Private Regression via Data-Dependent Sufficient Statistic Perturbation
Cecilia Ferrando, Daniel Sheldon
TL;DR
This work introduces data-dependent SSP (DD-SSP), which privately releases marginals via the AIM mechanism to estimate sufficient statistics for linear regression, yielding higher utility than traditional data-independent SSP AdaSSP. It extends the paradigm to logistic regression by a Chebyshev polynomial approximation that expresses the objective in terms of approximate sufficient statistics derived from pairwise marginals. Empirical results show DD-SSP matches or outperforms baselines in linear regression and offers competitive performance for logistic regression, closely aligning with AIM-Synth, which trains on DP synthetic data. The authors also establish a conceptual link between DP synthetic data and data-dependent SSP, and discuss extensions to broader model classes and continuous data mechanisms.
Abstract
Sufficient statistic perturbation (SSP) is a widely used method for differentially private linear regression.
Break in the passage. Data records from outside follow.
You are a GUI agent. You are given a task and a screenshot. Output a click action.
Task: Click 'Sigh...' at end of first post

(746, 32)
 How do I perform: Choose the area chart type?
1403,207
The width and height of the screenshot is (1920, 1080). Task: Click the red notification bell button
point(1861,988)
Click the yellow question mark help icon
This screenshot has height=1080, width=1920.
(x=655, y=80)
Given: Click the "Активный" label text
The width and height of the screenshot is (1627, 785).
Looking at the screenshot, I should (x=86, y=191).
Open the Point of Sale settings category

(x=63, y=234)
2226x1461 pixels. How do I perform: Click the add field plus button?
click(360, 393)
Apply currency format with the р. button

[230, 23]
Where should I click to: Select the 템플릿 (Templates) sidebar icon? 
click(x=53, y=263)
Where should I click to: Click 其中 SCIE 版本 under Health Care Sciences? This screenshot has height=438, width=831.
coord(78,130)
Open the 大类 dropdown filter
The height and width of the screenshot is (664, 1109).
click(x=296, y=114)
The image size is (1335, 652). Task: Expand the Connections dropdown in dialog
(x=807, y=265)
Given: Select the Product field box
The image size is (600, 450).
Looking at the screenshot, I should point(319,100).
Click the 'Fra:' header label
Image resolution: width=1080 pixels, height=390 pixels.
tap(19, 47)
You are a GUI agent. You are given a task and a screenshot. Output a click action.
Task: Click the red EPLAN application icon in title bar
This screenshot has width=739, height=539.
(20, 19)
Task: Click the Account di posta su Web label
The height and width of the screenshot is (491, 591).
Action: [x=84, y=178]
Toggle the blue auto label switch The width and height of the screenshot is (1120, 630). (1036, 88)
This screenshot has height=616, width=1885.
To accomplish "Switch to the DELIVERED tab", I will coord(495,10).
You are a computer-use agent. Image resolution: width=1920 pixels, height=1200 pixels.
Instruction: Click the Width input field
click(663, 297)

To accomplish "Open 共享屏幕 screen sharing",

SSP adopts a data-independent approach where privacy noise from a simple distribution is added to sufficient statistics. However, sufficient statistics can often be expressed as linear queries and better approximated by data-dependent mechanisms. In this paper we introduce data-dependent SSP for linear regression based on post-processing privately released marginals, and find that it outperforms state-of-the-art data-independent SSP. We extend this result to logistic regression by developing an approximate objective that can be expressed in terms of sufficient statistics, resulting in a novel and highly competitive SSP approach for logistic regression. We also make a connection to synthetic data for machine learning: for models with sufficient statistics, training on synthetic data corresponds to data-dependent SSP, with the overall utility determined by how well the mechanism answers these linear queries.